When it comes to tropical developing countries, women folk carrying earthenware filled with water is a pretty common sight, especially in rural areas. Now, the rustic scene may evoke romanticized reveries of sylvan times, but the hard practicality dictates otherwise – the earthen pots tend to be very heavy in nature, thus requiring a skilled balancing act from the person carrying them.
Well, a US social venture Wello has found a way around this water carrying predicament, with their ingeniously designed WaterWheel.
Created with the help of numerous inputs from villagers of Rajasthan (a North-West Indian state with dry, arid climate), the contrivance is a water carrying container that also acts as a big rolling wheel.
Crafted from high-quality, sturdy plastic, the WaterWheel is tailored for ‘navigating’ over rough terrains. Of course, this innovative ambit is bolstered by the weight of the design that makes it easier to maneuver and balance when rolled over the undulated ground.

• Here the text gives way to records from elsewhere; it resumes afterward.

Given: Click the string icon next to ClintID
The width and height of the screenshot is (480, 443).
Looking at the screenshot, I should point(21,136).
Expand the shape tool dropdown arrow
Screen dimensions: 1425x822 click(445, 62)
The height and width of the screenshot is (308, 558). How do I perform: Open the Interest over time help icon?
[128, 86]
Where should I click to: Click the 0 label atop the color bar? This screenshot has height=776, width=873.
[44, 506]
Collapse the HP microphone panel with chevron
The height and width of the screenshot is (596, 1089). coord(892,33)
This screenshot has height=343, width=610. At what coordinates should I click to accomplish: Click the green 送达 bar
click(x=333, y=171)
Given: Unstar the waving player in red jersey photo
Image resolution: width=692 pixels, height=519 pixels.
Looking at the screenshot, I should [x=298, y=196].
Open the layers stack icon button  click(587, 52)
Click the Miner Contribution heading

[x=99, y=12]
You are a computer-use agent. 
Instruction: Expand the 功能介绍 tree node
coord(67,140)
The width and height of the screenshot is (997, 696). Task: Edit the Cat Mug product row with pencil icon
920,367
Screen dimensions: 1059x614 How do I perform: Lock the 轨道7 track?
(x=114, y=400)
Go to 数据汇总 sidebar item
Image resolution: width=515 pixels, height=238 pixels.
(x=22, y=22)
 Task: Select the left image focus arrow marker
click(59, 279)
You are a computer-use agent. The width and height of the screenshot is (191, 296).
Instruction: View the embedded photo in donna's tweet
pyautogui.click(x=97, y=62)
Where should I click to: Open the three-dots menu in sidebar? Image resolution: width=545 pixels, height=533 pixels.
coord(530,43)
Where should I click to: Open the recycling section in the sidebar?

And, since we are harping about the weight, the WaterWheel has a substantial capacity of 50 liters.
The cost factor is also kept on the lower side with a $25 to $30 price range, which is much less than the comparable capacity products that retail for more than $75.
In an interesting note, the adoption of WaterWheel is not just limited to rural womenfolk. Beyond the confines of narrow-minded traditions, even men have taken an active interest in using the product. As Cynthia Koenig, CEO of Wello, proudly observes –
One of most exciting things is that men love using it, they see it as a tool. Men take on the primary role so the women are freed up to do other things. Or the role is split so men use it four days a week and the women use it two days. It has reduced the burden on women. A nurse told me she is not late for work anymore because the husband collects the water.
The WaterWheel will start its production cycle from Ahmedabad, the capital of Gujarat. Wello is also planning for the commercial retailing of the water-carrying design in the Indian states of Madhya Pradesh, Rajasthan and Gujarat.